Clearing Errors from the CLI
If a service has errored enough times for the cluster to be unable to start it on either node, you'll need to manually clear the errors.
[root@freepbx-aaa /]# pcs status Cluster name: Last updated: Wed Mar 12 04:37:50 2014 Last change: Tue Mar 11 13:49:29 2014 via cibadmin on freepbx-a Stack: cman Current DC: freepbx-b - partition with quorum Version: 1.1.10-14.el6-368c726 [...] Resource Group: asterisk asterisk_fs (ocf::heartbeat:Filesystem): Stopped asterisk_ip (ocf::heartbeat:IPaddr2): Stopped asterisk_service (ocf::heartbeat:freepbx): Stopped Resource Group: httpd httpd_fs (ocf::heartbeat:Filesystem): Stopped httpd_ip (ocf::heartbeat:IPaddr2): Stopped httpd_service (ocf::heartbeat:apache): Stopped Failed actions: asterisk_service_monitor_30000 on freepbx-a 'not running' (7): call=186, status=complete, last-rc-change='Wed Mar 12 04:38:10 2014', queued=0ms, exec=0ms asterisk_service_monitor_30000 on freepbx-b 'not running' (7): call=240, status=complete, last-rc-change='Wed Mar 12 04:26:05 2014', queued=0ms, exec=0ms
Because Asterisk was discovered 'not running', on both nodes, the Cluster has decided that it's impossible to start and has marked it as unusable on both modes. If this was, for example, a hardware error that was causing the problem that has now been resolved, you can clear the errors with the following command:
crm_resource --resource asterisk_service -C --node freepbx-a crm_resource --resource asterisk_service -C --node freepbx-b |
Note that the resource used is whatever is specified before the _monitor in the error line. It could be that something appeared on your network with the same IP address as your floating IP, which caused it to fail. In that case you would have the failed actions being 'asterisk_ip_monitor_...' and you would need to clear the errors on asterisk_ip
Setting a node online or unstandby
If you end up in the situation where the only reachable node is in standby, you'll need to manually bring it out of standby via the command line
pcs cluster unstandby freepbx-b |
Note that it's possible that the machine may have a buggy pcs on there (due to a RedHat issue) and will error saying "Error: node 'freepbx-b' does not appear to exist in configuration" or similar.

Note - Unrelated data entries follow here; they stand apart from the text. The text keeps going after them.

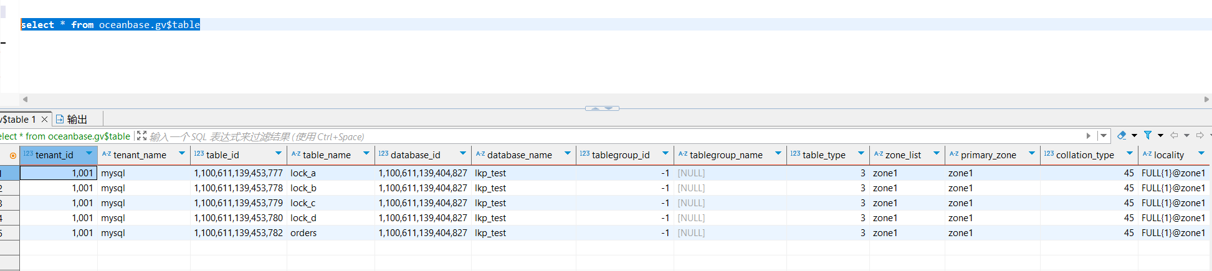Screen dimensions: 1212x271
Task: Open the collation_type column dropdown arrow
Action: coord(1129,153)
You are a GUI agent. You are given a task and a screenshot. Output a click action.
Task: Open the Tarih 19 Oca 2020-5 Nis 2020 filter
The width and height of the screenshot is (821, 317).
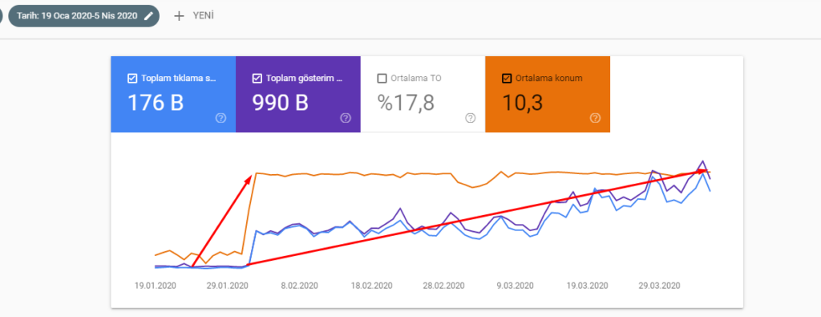click(x=83, y=16)
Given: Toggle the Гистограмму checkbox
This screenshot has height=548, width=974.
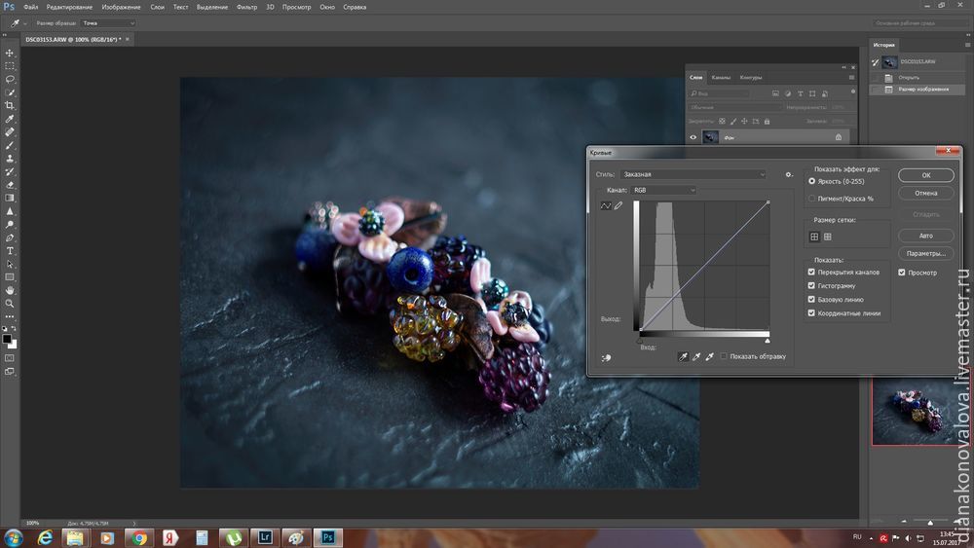Looking at the screenshot, I should click(x=811, y=286).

You'll need to use the alternative command
crm_unstandby -D -N freepbx-b |
Setting a node offline or standby
If you end up in the situation where the only reachable node is in standby, you'll need to manually bring it out of standby via the command line
pcs cluster standby freepbx-b |
Note that it's possible that the machine may have a buggy pcs on there (due to a RedHat issue) and will error saying "Error: node 'freepbx-b' does not appear to exist in configuration" or similar.

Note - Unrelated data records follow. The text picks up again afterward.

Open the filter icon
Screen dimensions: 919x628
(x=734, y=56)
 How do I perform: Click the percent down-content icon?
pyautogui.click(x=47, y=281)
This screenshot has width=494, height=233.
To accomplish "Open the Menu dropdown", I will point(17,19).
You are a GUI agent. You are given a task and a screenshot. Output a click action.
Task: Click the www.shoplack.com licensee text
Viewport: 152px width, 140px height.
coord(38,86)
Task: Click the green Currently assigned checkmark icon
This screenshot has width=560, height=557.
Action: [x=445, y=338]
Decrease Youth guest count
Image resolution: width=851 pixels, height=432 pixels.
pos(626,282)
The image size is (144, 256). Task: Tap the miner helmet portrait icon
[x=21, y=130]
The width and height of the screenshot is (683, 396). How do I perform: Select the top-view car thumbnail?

You'll need to use the alternative command
crm_standby -D -N freepbx-b |
To determine the status of each node after running the aforementioned commands ( these results are from a healthy system, node A)
cat /proc/drbd 1: cs:Connected ro:Primary/Secondary ds:UpToDate/UpToDate C r----- ns:896 nr:0 dw:1044 dr:3049 al:7 bm:10 lo:0 pe:0 ua:0 ap:0 ep:1 wo:f oos:0 2: cs:Connected ro:Primary/Secondary ds:UpToDate/UpToDate C r----- ns:480 nr:0 dw:580 dr:2105 al:5 bm:3 lo:0 pe:0 ua:0 ap:0 ep:1 wo:f oos:0 3: cs:Connected ro:Primary/Secondary ds:UpToDate/UpToDate C r----- ns:4 nr:0 dw:4 dr:3633 al:1 bm:1 lo:0 pe:0 ua:0 ap:0 ep:1 wo:f oos:0 4: cs:Connected ro:Primary/Secondary ds:UpToDate/UpToDate C r----- ns:4 nr:0 dw:4 dr:685 al:1 bm:1 lo:0 pe:0 ua:0 ap:0 ep:1 wo:f oos:0 |
How to determine the floating IP
pcs resource show floating_ip |